The Supreme Court in Jardines reasoned that, by bringing a drug dog, police exceeded their implied license to approach the door.  Jardines, 569 U.S. at 9.  In the Fourth Amendment context, North Carolina appellate courts have likewise recognized an implied license to approach a home’s entrance, even if the property is posted with no trespassing signs.  See State v. Falls, 275 N.C. App. 239, 253, 853 S.E.2d 227, 237 (2020) (“the presence of a no trespassing sign, by itself, might not expressly revoke the implied license”); State v. Smith, 246 N.C. App. 170, 177, 783 S.E.2d 504, 509 (2016) (sign alone, in context with other factors, was insufficient to revoke implied license). Apparently, no case has examined the consequences of the implied license for criminal trespassing, though it seems safe to assume that it is permissible for a private person to approach the front door.
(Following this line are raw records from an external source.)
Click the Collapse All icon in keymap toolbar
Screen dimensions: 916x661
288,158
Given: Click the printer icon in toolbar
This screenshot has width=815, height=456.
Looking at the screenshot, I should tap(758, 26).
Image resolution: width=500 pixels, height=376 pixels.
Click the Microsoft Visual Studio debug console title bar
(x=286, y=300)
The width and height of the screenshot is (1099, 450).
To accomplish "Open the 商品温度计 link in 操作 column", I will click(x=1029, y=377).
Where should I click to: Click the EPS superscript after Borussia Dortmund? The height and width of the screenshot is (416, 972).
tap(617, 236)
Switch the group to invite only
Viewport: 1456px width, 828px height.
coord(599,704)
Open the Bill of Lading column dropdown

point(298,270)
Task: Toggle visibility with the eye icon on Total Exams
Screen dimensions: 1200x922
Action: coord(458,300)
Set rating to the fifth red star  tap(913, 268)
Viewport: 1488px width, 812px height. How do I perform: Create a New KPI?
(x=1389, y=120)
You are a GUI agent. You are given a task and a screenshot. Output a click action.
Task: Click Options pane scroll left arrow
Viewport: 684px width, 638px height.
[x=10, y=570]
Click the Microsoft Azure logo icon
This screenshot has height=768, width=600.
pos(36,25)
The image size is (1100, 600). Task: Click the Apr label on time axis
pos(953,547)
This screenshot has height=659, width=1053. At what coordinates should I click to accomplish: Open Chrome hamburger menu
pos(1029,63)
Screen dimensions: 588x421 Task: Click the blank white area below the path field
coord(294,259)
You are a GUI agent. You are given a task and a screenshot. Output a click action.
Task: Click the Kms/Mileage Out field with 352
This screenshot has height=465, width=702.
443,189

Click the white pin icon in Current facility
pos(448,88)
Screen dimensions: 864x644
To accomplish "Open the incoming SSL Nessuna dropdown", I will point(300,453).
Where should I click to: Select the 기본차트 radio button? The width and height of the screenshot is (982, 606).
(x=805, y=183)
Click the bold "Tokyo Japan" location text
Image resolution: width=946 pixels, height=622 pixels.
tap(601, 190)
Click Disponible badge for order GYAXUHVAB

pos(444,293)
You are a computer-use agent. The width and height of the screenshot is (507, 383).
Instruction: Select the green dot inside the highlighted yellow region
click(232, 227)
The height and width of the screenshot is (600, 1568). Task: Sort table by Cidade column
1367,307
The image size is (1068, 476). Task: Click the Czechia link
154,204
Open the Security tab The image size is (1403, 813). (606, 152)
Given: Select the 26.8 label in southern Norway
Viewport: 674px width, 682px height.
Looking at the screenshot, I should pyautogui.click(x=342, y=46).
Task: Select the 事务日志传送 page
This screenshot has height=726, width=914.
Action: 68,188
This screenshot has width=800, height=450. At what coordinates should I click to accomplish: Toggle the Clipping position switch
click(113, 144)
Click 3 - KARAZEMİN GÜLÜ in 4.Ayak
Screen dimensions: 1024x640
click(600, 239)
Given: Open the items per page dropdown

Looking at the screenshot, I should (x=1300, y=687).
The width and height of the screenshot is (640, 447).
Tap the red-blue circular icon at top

Trespassers official or otherwise run a more dangerous risk than having their evidence suppressed.  Under the common law, a person is permitted to use deadly force to defend his home when he reasonably believes an intruder intends to commit a felony or inflict serious injury therein.  State v. Blue, 356 N.C. 79, 87, 565 S.E.2d 133, 138 (2002).  Section 14-51.2 expands the definition of home for purposes of defensive force to include “[a] building or conveyance of any kind, to include its curtilage, whether the building is temporary or permanent, mobile or immobile, which has a roof over it, including a tent, and is designed as a temporary or permanent residence.”  N.C.G.S. § 14-51.2(a)(1).  The same statute declares that a lawful occupant is presumed to have had a reasonable fear of imminent death or serious bodily harm when using defensive force against an intruder “unlawfully and forcefully entering.”  Id. at (b); see also State v. Lee, 370 N.C. 671, 675, 811 S.E.2d 563, 566 (2018) (noting presumption of reasonable fear of death or bodily harm); but see State v. Walker, 286 N.C. App. 438, 448, 880 S.E.2d 731, 739 (2022) (statute creates “presumption that deadly force is reasonable”), disc. review denied, __ N.C. __, 887 S.E.2d 879 (2023).  Thus, depending on the severity of the invasion, the consequences of trespassing include civil suit, criminal charges, suppression of evidence, and forcible ejection by a lawful occupant.

 Conclusion

For a time, it was possible (if only roughly) to characterize first-degree trespassing as the unauthorized entry of a building and second-degree trespassing as entry onto grounds duly posted.  That formulation is no longer accurate.  First-degree trespassing now includes entry onto Cherokee lands after banishment, and second-degree trespassing will include entry onto another’s curtilage between midnight and 6 a.m., whether posted or not.  It is not surprising that trespassing should return to the concept of curtilage.  Now part of the patois of search and seizure, the word was used by Blackstone to describe where a burglary might occur, even if the building was not joined to the dwelling.  4 Bl. Comm. P. *225.  Of course, trespassing can occur elsewhere.  But like the Fourth Amendment and the castle doctrine, our trespassing laws recognize the sanctity of the home.

Practically, the most important takeaway is that our trespassing statutes have been amended effective 1 December 2023.  Penalties are increased for first-degree trespassing on public utilities.  And second-degree trespassing includes a nighttime invasion of another’s curtilage.